Dott.ssa Anna Bernardi

Si può parlare di innamoramento e amore senza correre il rischio di essere banali, scontati, prevedibili?

Troppo si è detto,  si è scritto e sembra che null’altro si possa aggiungere.

Eppure l’esperienza amorosa continua ad attrarre perché è tutt’altro che afferrabile: rimane avvolta da un alone di mistero e costellata da punti interrogativi.

L’innamoramento, “amore allo stato nascente” secondo l’espressione di F. Alberoni, è quello “stato di follia” caratterizzata da un turbinio di emozioni fatto di attrazione, passione, forze impetuose e incontrollabili. E’ un’esperienza soggettiva viscerale, acuta, totalizzante. Si agogna, si desidera così avidamente innamorarsi perché riporta a una sorta di Ideale Arcaico, biopsichico che trova il suo modello nella vita uterina in cui si è immersi in una dimensione di fusione, di esclusione della divisione. E’ l’innamoramento la ricerca di quel luogo in cui ci si trova avvolti in una nicchia, in un guscio dove governa la soddisfazione piena e permanente.

Con la nascita si abbandona il luogo sicuro che è il corpo materno. E’ un atto ineludibile, assolutamente necessario per entrare nel mondo reale, ma inevitabilmente si perde quella condizione di ”beatitudine primigenia”, si viene strappati dal caldo liquido amniotico, per ritrovarsi nell’esistenza (dal latino ex-sistere, stare fuori). Ma mai, mai si smetterà di ricercare l’incantesimo della fusione.

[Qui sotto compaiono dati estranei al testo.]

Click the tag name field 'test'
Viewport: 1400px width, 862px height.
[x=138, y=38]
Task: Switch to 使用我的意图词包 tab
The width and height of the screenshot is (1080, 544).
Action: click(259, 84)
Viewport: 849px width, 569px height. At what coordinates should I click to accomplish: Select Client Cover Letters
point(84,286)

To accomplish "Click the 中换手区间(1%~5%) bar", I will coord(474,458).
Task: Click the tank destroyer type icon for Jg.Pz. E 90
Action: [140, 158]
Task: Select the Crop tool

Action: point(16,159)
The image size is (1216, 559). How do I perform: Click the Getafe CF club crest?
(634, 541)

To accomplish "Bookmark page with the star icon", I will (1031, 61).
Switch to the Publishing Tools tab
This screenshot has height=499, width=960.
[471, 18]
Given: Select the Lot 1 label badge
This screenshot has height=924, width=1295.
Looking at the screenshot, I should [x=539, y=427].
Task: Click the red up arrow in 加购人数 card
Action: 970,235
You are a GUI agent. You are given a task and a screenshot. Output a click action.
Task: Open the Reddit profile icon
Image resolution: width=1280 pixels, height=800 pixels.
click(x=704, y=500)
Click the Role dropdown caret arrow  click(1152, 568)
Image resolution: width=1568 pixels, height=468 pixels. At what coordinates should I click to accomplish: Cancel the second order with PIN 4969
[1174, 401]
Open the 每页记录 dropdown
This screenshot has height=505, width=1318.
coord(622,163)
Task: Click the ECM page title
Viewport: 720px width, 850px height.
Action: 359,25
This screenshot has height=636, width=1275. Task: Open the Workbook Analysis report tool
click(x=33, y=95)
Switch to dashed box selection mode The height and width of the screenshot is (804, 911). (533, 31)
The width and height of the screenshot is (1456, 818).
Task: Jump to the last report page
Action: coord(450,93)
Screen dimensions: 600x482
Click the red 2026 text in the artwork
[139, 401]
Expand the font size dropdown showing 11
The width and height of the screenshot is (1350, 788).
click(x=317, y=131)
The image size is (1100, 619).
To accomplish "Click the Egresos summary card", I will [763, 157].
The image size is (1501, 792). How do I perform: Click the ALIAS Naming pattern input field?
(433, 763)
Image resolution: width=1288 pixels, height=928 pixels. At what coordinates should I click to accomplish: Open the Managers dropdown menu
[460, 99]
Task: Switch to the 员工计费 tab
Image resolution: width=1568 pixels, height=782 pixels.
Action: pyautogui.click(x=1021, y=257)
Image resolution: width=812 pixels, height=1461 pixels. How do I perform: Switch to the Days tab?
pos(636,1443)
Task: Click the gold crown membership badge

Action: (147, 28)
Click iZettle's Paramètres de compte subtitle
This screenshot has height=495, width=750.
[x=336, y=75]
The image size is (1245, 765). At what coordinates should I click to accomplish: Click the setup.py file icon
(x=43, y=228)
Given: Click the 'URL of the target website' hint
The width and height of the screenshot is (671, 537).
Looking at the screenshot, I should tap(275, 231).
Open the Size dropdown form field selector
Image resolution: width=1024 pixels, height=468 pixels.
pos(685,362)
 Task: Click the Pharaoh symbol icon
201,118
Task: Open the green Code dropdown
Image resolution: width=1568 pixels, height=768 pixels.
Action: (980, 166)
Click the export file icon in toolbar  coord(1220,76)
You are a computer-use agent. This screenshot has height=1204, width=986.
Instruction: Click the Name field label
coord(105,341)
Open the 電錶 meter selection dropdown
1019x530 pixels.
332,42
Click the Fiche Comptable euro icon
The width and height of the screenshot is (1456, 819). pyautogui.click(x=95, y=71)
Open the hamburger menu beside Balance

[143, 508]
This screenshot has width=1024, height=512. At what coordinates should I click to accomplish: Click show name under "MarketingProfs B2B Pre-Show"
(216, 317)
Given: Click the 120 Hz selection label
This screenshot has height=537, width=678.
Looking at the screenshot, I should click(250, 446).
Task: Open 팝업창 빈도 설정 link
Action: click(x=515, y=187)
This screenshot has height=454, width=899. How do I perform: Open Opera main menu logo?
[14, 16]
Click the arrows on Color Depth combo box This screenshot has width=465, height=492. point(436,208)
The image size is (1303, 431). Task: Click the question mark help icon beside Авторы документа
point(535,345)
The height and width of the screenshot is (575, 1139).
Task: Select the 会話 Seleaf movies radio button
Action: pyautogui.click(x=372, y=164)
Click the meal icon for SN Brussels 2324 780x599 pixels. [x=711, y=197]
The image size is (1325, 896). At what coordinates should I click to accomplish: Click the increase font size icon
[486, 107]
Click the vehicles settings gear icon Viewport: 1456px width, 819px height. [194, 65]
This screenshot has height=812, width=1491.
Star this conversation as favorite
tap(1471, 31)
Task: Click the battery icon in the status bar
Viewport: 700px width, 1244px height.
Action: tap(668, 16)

Quando ci si innamora è potente l’idea di costituire un tutt’uno con l’altro, di fare ritorno al mito dell’indistinzione, dell’Uno. Si trasfigura l’immagine del partner, si proiettano su di lui aspettative ed investimenti, lo si riveste di illusioni. Si persegue la propria idea di amore senza domandarsi se quella persona è realmente adatta a noi. In questa fase di piacevole confusione si guarda la realtà attraverso una lente deformante,  non si ha una visione chiara dell’altro che diventa unico, straordinario, insostituibile e a cui si riconoscono prevalentemente le qualità.                     Attraverso l’innamoramento tutte le aspirazioni di accudimento, attenzione, conforto che popolano il vivere interiore sembrano venire appagate. Ma per quanto tale esperienza risulti vivificante e  rigenerante il pericolo è rimanere su un piano ideale e non reale.

L’idealità, percepire l’altro acriticamente come Assoluto, ciò che di più prezioso esista può perdurare per un periodo fisiologico, passeggero e non può perpetuarsi nel tempo. Il rischio potrebbe essere quello di inseguire vanamente il ricongiungimento simbiotico della diade materna. L’amore non può che partire dal riconoscimento della separatezza dall’altro, dalla progressiva costruzione di una salda identità che può permettere alla coppia di mantenere una tensione emozionale ed affettiva e contemporaneamente alla relazione di evolversi e trasformarsi.